I have a globe image that is centered at lat,lon. At this lat,lon, by definition x=0, y=0, z=1.
A line of latitude drawn on this map can either be completely visible (in which case it would be drawn as an oval like the 60°S line in the image below), or it can be completely hidden like the 60°N latitude in the picture (all points on the line are z < 0).
The third possibility is that a line of constant latitude has a start point at some longitude and an end point at some other longitude where z=0. How can I find these two longitudes?
For example if the center lat,lon is -50, -130 (between New Zealand and S. America), the line of latitude near 40°S starts near a longitude near Western Australia and ends in The Atlantic between S. America and Africa. But at what longitude does this line get to z=0 on both ends?
So in the picture below, the two red dots are on either side of the 40°S line. What are the two points of longitude? They will be at z=0, lat=-40 (in degrees) and long=???

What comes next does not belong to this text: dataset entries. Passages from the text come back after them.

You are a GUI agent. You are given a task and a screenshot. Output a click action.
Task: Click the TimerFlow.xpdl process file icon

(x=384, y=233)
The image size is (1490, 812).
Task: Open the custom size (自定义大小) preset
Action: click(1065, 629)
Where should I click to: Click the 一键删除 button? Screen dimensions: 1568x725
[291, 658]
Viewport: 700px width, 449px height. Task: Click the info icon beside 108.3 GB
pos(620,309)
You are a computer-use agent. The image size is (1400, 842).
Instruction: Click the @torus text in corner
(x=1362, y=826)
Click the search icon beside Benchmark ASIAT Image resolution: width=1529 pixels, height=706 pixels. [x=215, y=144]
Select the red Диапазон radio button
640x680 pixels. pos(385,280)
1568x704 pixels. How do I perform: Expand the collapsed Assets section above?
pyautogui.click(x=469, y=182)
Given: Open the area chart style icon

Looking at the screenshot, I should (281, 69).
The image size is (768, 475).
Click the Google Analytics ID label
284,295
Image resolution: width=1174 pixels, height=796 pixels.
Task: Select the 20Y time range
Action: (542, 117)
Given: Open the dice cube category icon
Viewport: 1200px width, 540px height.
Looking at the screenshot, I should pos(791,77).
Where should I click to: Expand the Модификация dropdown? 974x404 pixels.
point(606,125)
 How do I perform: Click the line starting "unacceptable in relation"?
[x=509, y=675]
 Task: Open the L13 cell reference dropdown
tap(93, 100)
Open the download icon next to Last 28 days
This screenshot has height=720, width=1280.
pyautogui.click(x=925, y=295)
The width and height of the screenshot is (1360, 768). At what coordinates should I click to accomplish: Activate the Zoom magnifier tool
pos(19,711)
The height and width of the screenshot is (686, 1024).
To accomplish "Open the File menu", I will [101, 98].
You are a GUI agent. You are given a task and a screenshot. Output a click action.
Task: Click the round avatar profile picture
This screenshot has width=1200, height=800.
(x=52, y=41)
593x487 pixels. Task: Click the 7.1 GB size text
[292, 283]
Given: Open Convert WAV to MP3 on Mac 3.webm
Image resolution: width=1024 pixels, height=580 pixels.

In the picture below, gridlines are shown every 10 degrees with the center of the projection at Lat/Lon (-30,0). In this view, all latitude lines above 60N are invisible because they fall on the backside of the earth where z<0. All latitude lines below 60S are completely visible because the whole line in in an area where z>0.
The area between 60S and 60N has some of each latitude line visible. They end at the following longitudes (calculated by hand with trial and error and interpolation using excel):
60N 0.000
50N 46.523
40N 61.023
30N 70.529
20N 77.869
10N 84.157
Equ 90.000
10S 95.843
20S 102.130
30S 109.471
40S 118.977
50S 133.477
60S 180.000
I need a formula to calculate these values.
Given: A latitude for the center of the projection (-30 in this case).
Given: A line of latitude (20 for example)
Find: The number of degrees E/W that the line remains visible (z>=0): 77.869 in this example.
Another way to look at it is a plane going through the sphere's origin as well as 60N and 60S... then determine at what longitude(s) this plane intersects some latitude (20N for example... in which case it will be +/-77.869 from the central meridian).
Any ideas?
SOLVED:
W = (-sin(qLat) * sin(cLat)) / (cos(qLat) * cos(cLat))lon = +/- acos(w)Where cLat is the center latitude of the globe sphere and qLat is the latitude of the line being checked.
If the entire latitude line is in negative z space, W will be > 1.
If the entire latitude line is in positive z space, W will be < -1.
For lines that cross z=0, the +/- acos(w) will work out.
Note that you could also use
W = -tan(qLat) * tan(cLat)buttanis often slower thensin/cosif you are doing this in software.